[Collected data entries]
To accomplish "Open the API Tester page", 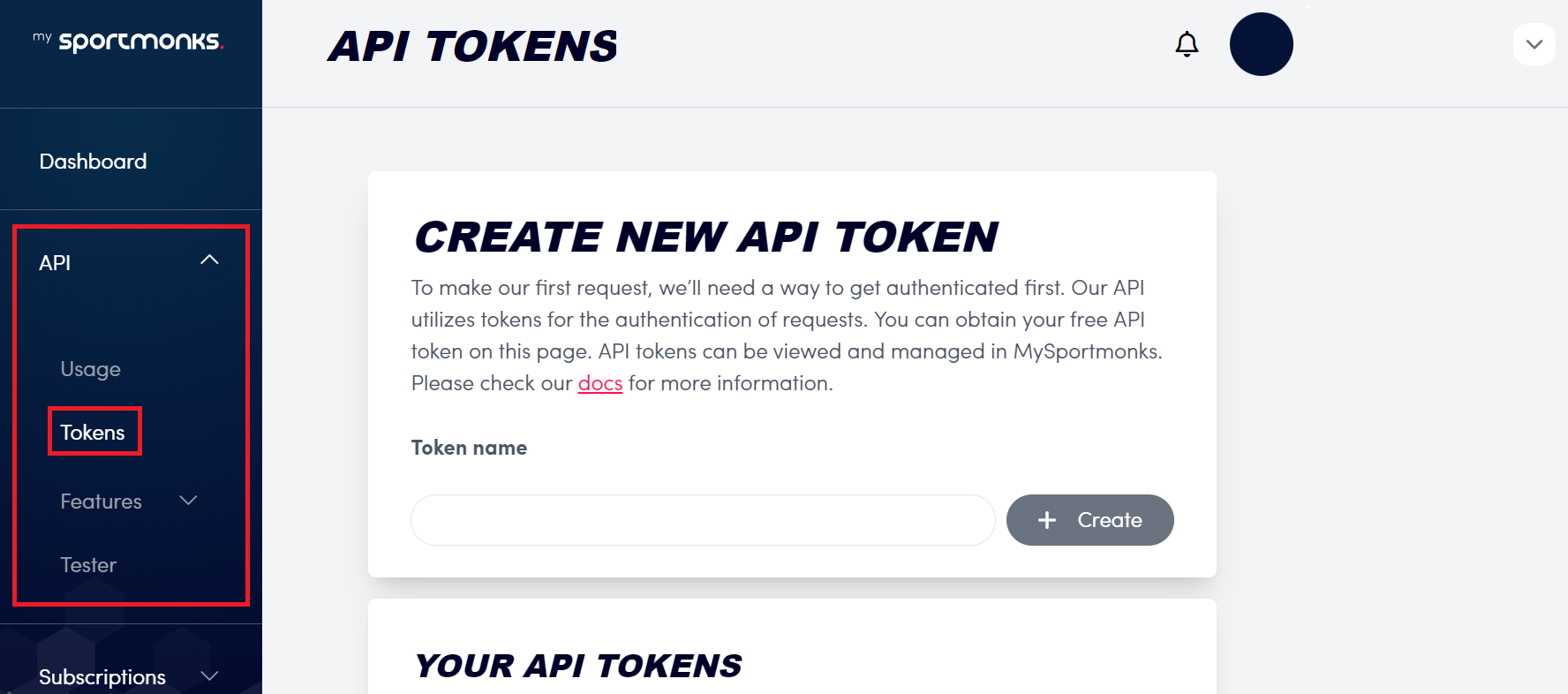I will click(x=88, y=565).
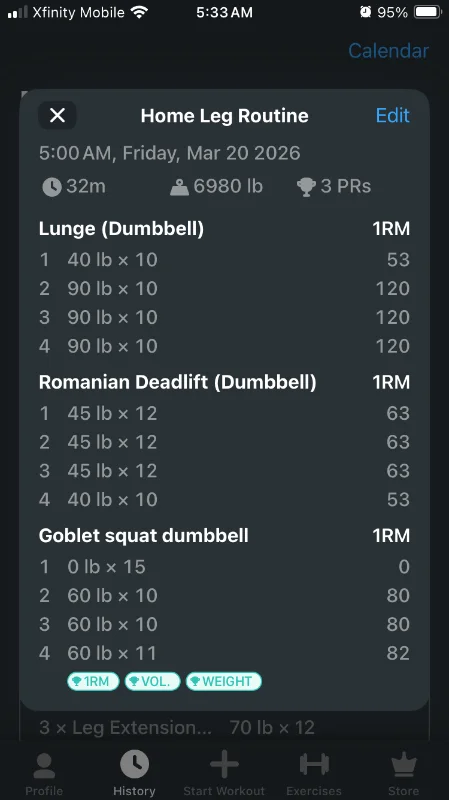Select the Romanian Deadlift (Dumbbell) heading
The width and height of the screenshot is (449, 800).
pos(178,382)
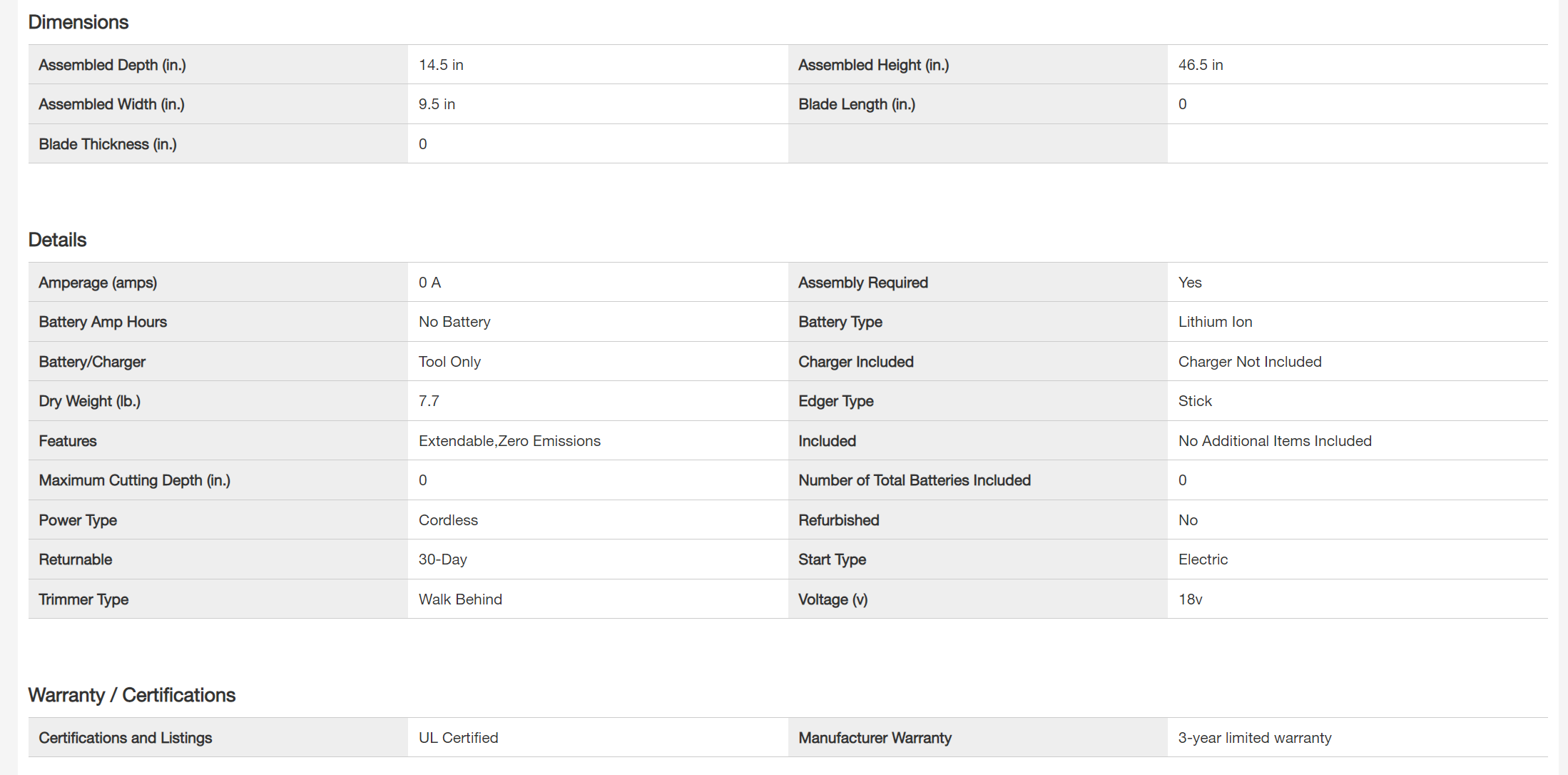Click the Blade Thickness (in.) label
The height and width of the screenshot is (775, 1568).
pos(108,144)
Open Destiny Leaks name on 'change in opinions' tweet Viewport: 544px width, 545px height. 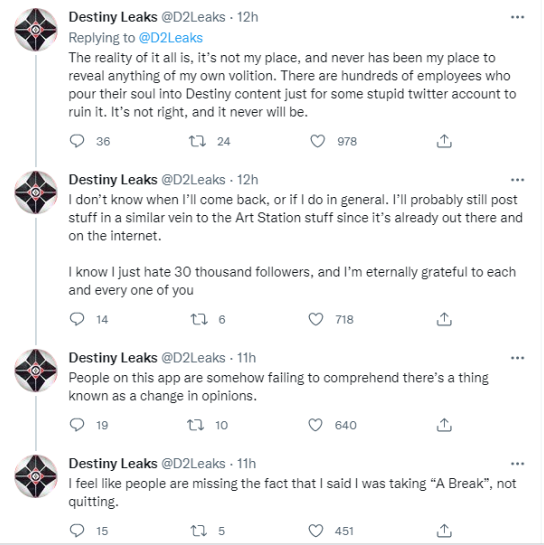click(113, 358)
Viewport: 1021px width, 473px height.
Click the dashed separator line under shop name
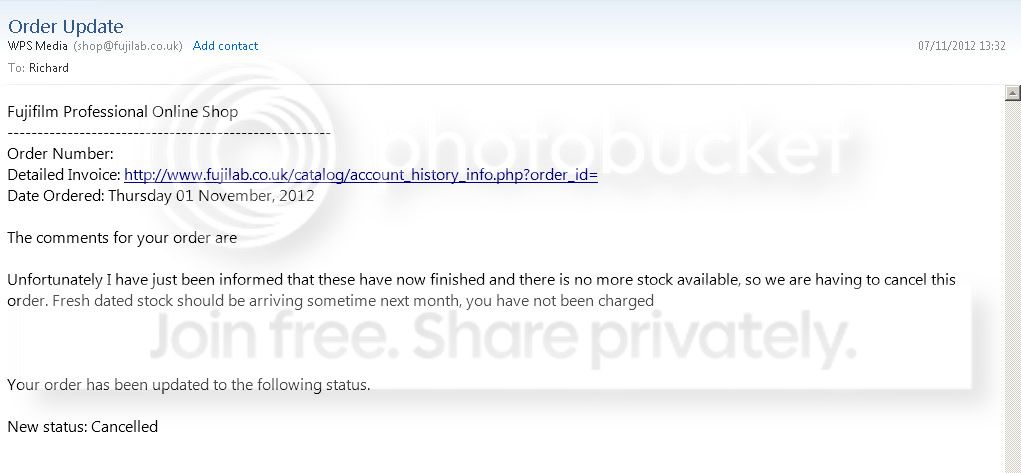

§ EXERCISE AIM:
Find the line holding "Viewport: 1021px width, 473px height." in the data above. Retype it and every later line exactly, through the end, but not the pictures.

§ EXERCISE ANSWER:
Viewport: 1021px width, 473px height.
Click the dashed separator line under shop name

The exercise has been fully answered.